■加減法(その4)

 20センチより少し長いストリップ(細長い紙)を2枚用意して0センチ,10センチ,20センチの位置にそれぞれ1,10,100と目盛る.次に30ミリ(0.3010),48ミリ(0.4771)の位置にそれぞれ2と3を目盛る.

 目盛りの1と2の間隔を2倍したところには4,3倍したところには8,4倍したところには16を目盛る.つまり,1と2,2と4,4と8,8と16の間隔は等しい.1と10,10と100も等間隔である.

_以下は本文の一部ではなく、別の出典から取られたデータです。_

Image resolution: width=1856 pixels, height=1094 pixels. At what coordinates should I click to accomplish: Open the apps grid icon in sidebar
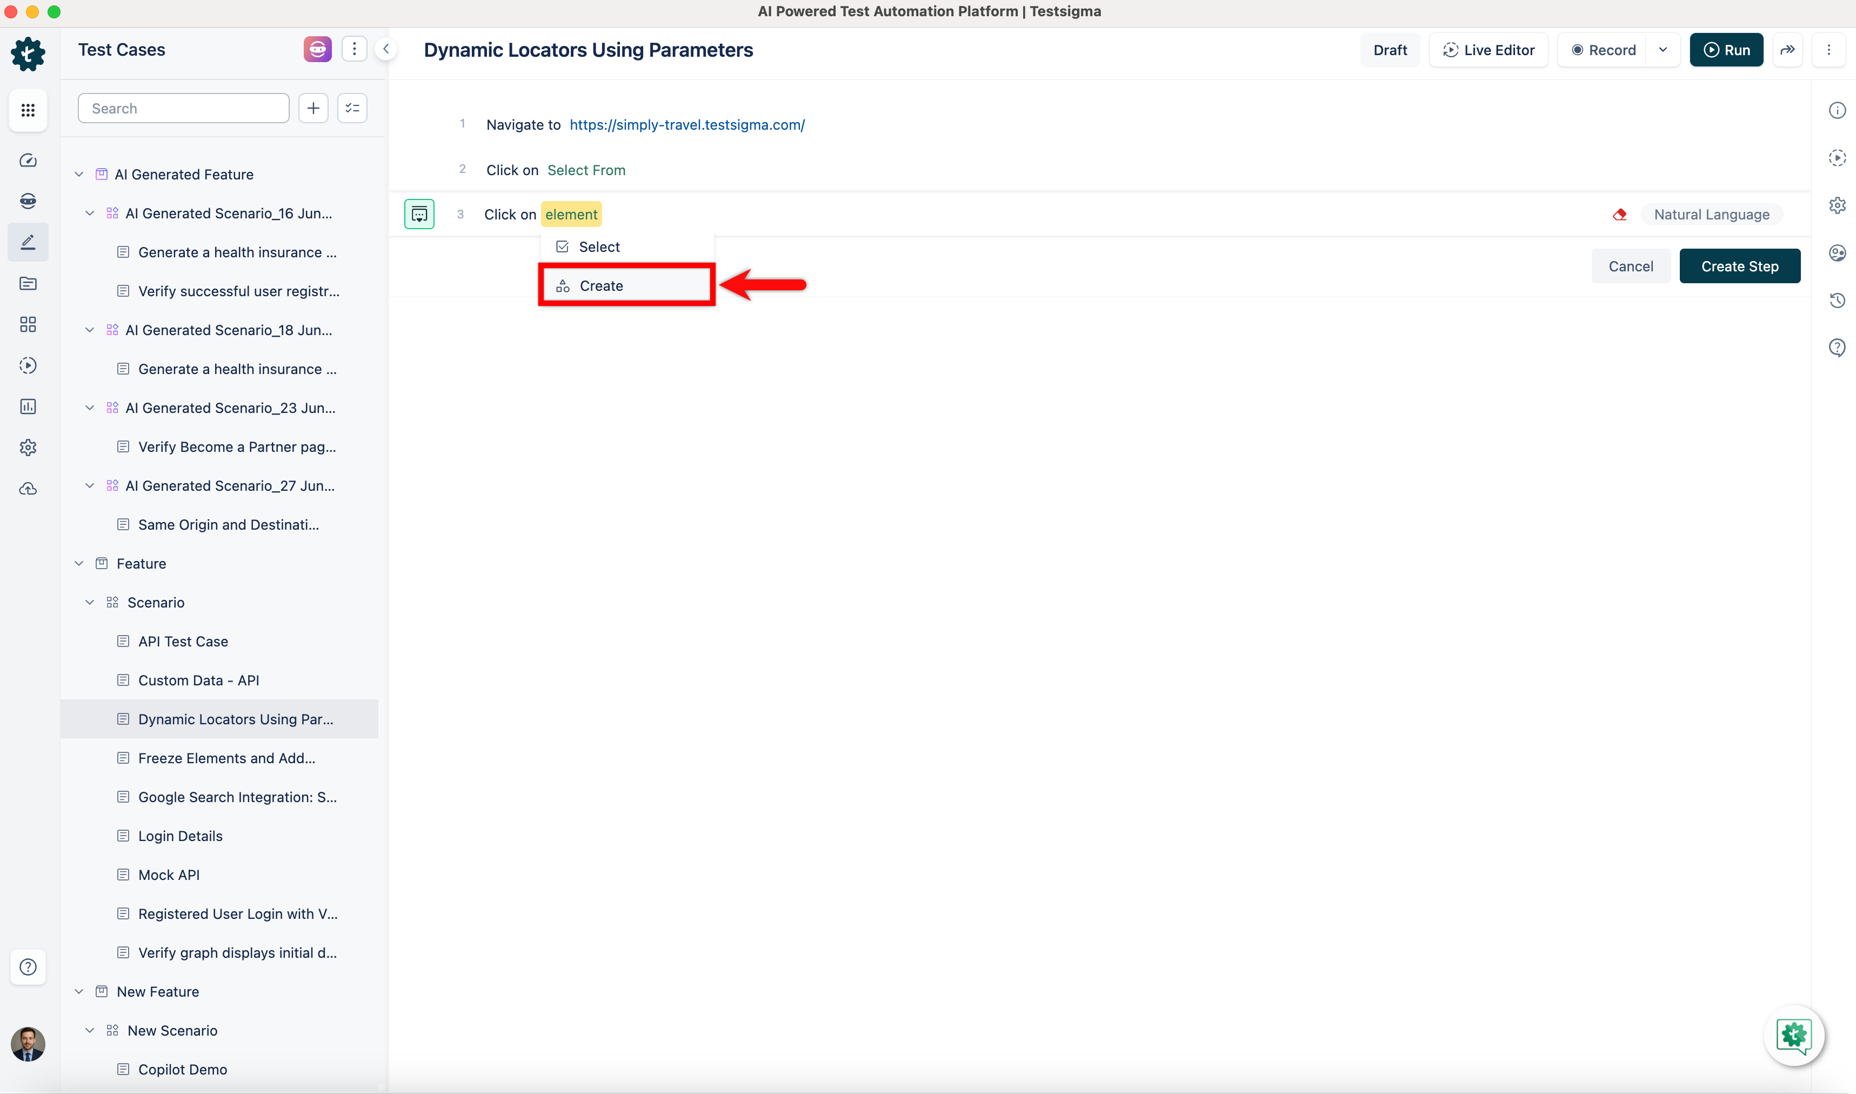(28, 110)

 目盛りの1と3の間隔を2倍したところには9,3倍したところには27,さらに4倍したところには81を目盛る.1と3,3と9,9と27,27と81の間隔も等しい.

 70ミリの位置に5,78ミリの位置に6を目盛って同様のことをしてもよいが,当時,小学生の息子と九九のかけ算をしながら目盛りの位置を定め,紙正の計算尺を作って遊んだことがある.

 原理はわからないにせよ,1と2,2と4,4と8が等間隔の不思議なモノサシは小学生にとっても印象に残るものだっただろうと思う.

 計算尺ではlog10xの位置にxと目盛られている.そして,計算尺でかけ算をするとき,たとえば,2×3では目盛り2の位置に目盛り1を合わせ,目盛り3の位置にくる数字6を読みとることになる.かけ算を長さの足し算,割り算を長さの引き算に変換して計算しているのである.

  logxy=logx+logy

  logx/y=logx−logy

 計算尺の第一号は1620年代,英国のオートレッドによって作られた.狂いの少ない計算尺としては日本の竹製のもの,とくにヘンミ計算尺が有名であった.

 計算尺はいまでは過去のものになったが,コンピュータ出現までは最新鋭の計算機であった.私を含め,計算尺を使ったことのある世代の人はみな懐かしく思い出すに違いない.